▶ [Records for the exercise]
☆ ☆ ☆ ☆
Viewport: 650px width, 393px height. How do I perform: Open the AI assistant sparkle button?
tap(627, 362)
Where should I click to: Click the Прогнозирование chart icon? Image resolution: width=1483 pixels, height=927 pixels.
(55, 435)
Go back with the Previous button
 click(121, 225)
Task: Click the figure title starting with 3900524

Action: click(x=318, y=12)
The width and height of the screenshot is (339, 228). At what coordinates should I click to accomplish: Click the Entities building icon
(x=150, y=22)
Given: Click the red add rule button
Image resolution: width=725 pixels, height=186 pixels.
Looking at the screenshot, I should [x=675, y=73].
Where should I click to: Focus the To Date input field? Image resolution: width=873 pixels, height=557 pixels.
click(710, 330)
☆ ☆ ☆ ☆
▶ [Task requirements]
Render the data as a JSON list of strings, starting at the line that contains "Given: Click the red add rule button" and running through the last line, with one string per line and any blank lines left out.

▶ [Solution for this problem]
[
  "Given: Click the red add rule button",
  "Image resolution: width=725 pixels, height=186 pixels.",
  "Looking at the screenshot, I should [x=675, y=73].",
  "Where should I click to: Focus the To Date input field? Image resolution: width=873 pixels, height=557 pixels.",
  "click(710, 330)"
]